Looking into Pandora's box of banking crises: supervision and resolution in the EU regulation

Magdalena Kozińska, Assistant Professor, SGH Warsaw School of Economics.
Pierpaolo Marano, Professore Associato di Diritto dell'Economia, Università Cattolica del Sacro Cuore e Università di Malta
Sommario: 

1. Introduction – 2. Between supervision and resolution from national and international perspectives – outline of current problems. – 2.1. Crisis management framework for banks and its institutional set-up. – 2.2. Drifting between supervision and resolution powers. – 2.3. Crisis management and home-host issues. – 2.4. Non-banking activities of banks and groups and crisis management. – 2.5. Summary of identified problems – 3. The proposed changes to the EU regulatory framework on crisis management and their assessment. – 4. Unresolved gaps and proposals for a more comprehensive regulatory framework – 5. Conclusion.

Abstract: 

Il saggio analizza la normativa sulla gestione delle crisi bancarie elaborata dall’Unione europea. La ricerca mira a identificare i rischi che ancora non si sono palesati nelle diverse crisi ma che potrebbero verificarsi. L’obiettivo è di accertare se l’anzidetto quadro normativo considera adeguatamente il collegamento tra supervisione bancaria e risoluzione, tenendo conto delle diverse prospettive nazionali e transfrontaliere e delle dipendenze da altre istituzioni finanziarie all'interno dello stesso gruppo.

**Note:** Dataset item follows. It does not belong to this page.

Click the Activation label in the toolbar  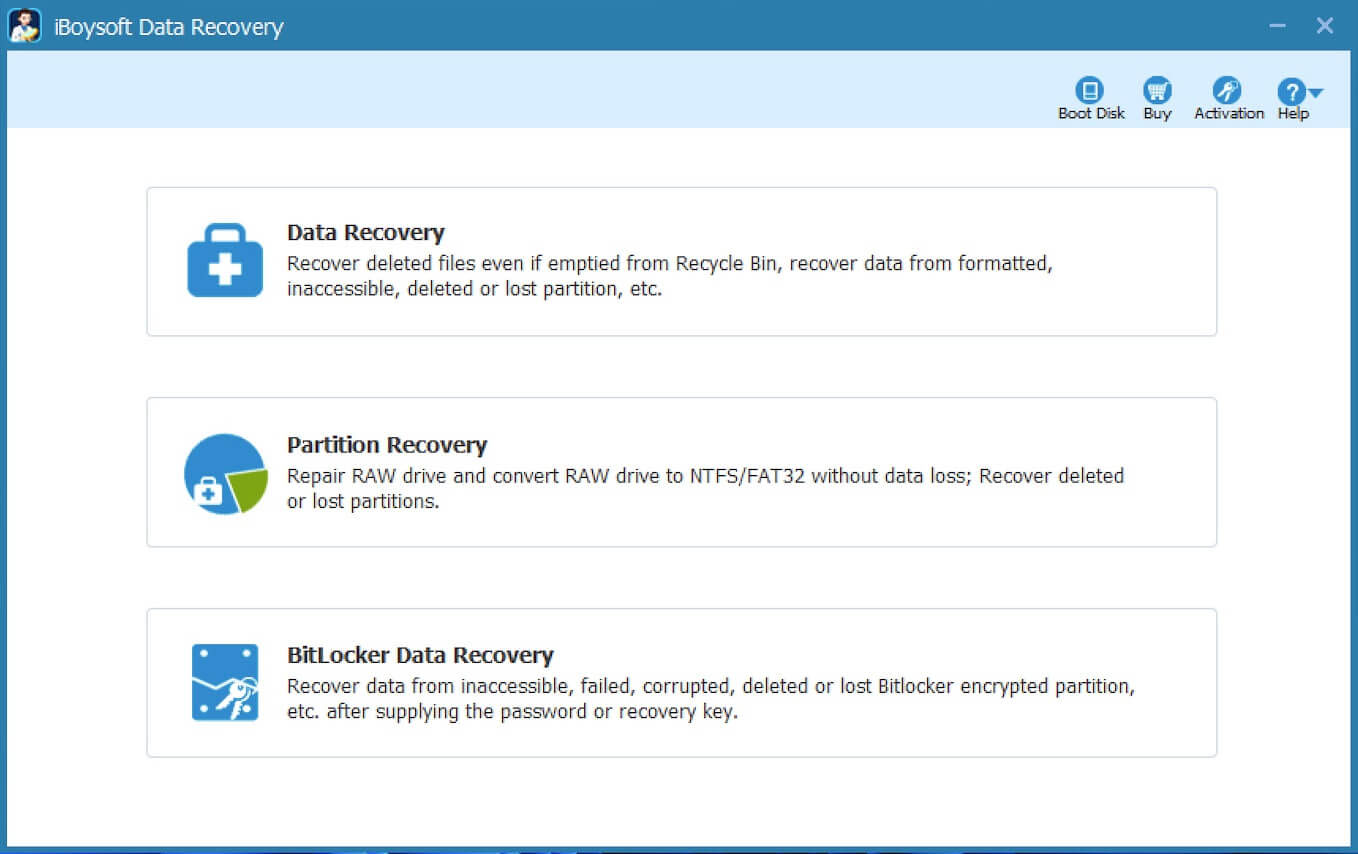click(x=1228, y=113)
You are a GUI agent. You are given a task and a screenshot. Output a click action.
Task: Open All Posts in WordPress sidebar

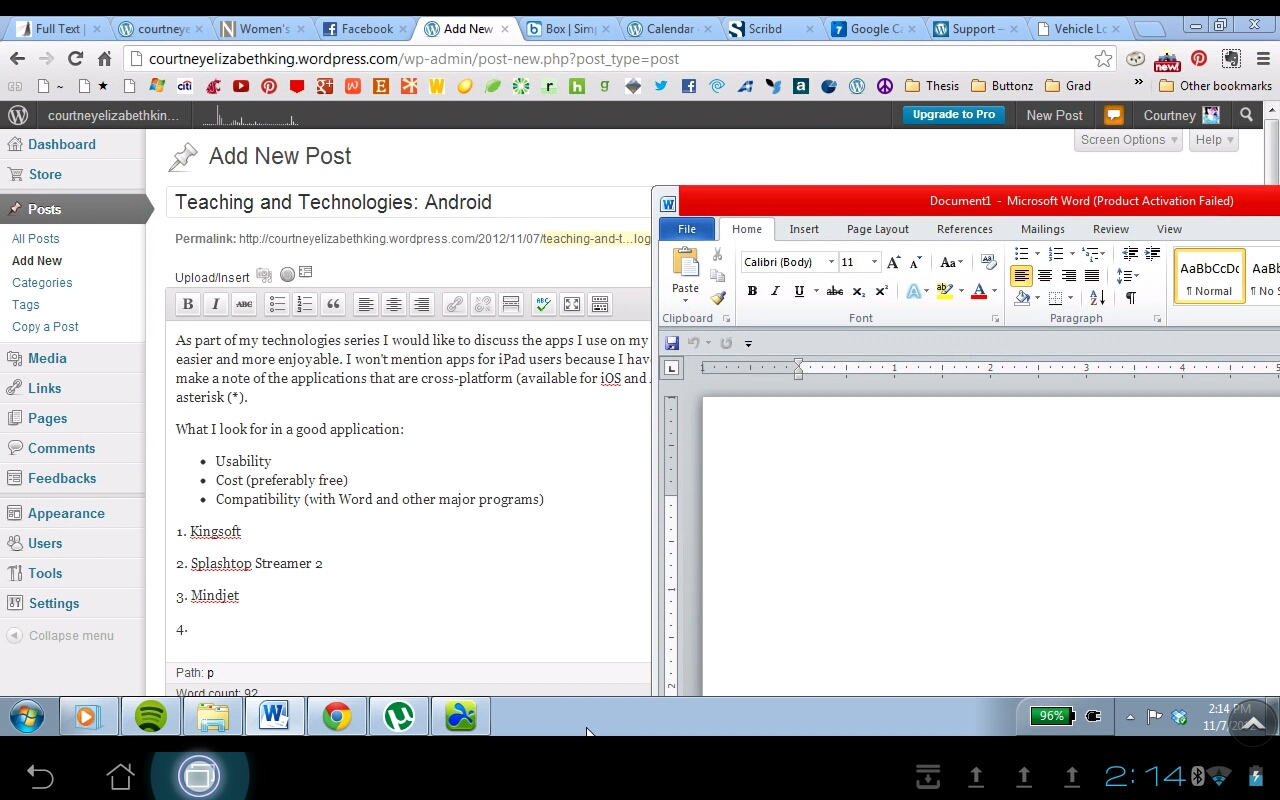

The article explores the challenges or inconsistencies in the crisis management framework that may not yet have materialized but may materialize in the future. The above relationship will be analyzed from the point of view of failures of credit institutions to identify the unobvious dependencies, overlaps, and loopholes in the regulatory framework, which regulation should address instead. The critical review of the applicable crisis management framework suggests that the topic of the banking crisis is like Pandora’s box – the following examples and new dimensions of crises open the next challenges that the financial safety net institutions dealing with crisis management might suffer. The identified problems include a complicated financial safety net structure (where the mandates of some institutions sometimes overlap, and some areas are not covered), conflicts of interest between the supervisor and the resolution authority, so-called home-host problems, and lack of a complex and coherent system for the crisis management of the capital groups delivering multiple financial products, including financial conglomerates. The upcoming EU legal acts (CMDI package, IRRD) address some identified shortcomings to a certain level, usually partially.